I think so. I mean, like a slot machine, you put the quarter or dollar in, and put pops something. If it’s good, you feel rewarded, and the center of your brain responsible for rewards release dopamine. If it isn’t, well, you feel bad.

The thing is, for some people, that rewards feeling is highly addictive, so you chase the dragon as it were. And like a slot machine, you are given the option to put more coins in and get more chances to pull the lever.


#196

I am referring to games where you can pay to get chests, loots, anything that’s basically has a random element that gives you some sort of benefit.
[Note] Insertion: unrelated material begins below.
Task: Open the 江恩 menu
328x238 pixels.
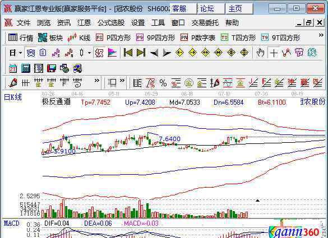Action: (84, 22)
There are some games that do this discreetly and make it wholly unnecessary and then you have EA combined with Disney which somehow resulted in soul eating machine for profits which no one predicted and… helped land the topic in front of a number of regulatory boards and lawmakers; they’d already been looking at this again but this kind of shoved it right there.

If it’s random loot, and you’re not paying more money to get it, well that’s not really emptying your pockets just your time.

I don’t really know how to discuss this without including both the worst offenders and the kind of not so bad examples in the same basket, but that’s what happens when it reaches this point.


#197

And of course even “just” random loot can become an issue when, like with Diablo 3 at launch, loot can be bought and sold for real dollars and cents–openly supported by the devs, with them taking a cut, no less!–and the game’s difficulty algorithms seemed suspiciously tweaked such that the loot that could be bought and sold would be so much better than what you’d run across on your adventures, so if you wanted to reach and beat the endgame in a span of time somewhat less than The Heat Death of the Universe, you sucked it up and paid. . .


#198

If only all our laws were inspiring…
Dan_Theman looks meaningfully at the Electoral College


#199

Yeah the real money auction houses were a challenge but didn’t you have to play. It’s not like you were just handing them money for a random bag of loot right?


#200

Eh, I take my complaints further than most in this thread, to the point of including a wider variety of skeevy, greed-driven practices in my net of “get this shit out of gaming y’all.”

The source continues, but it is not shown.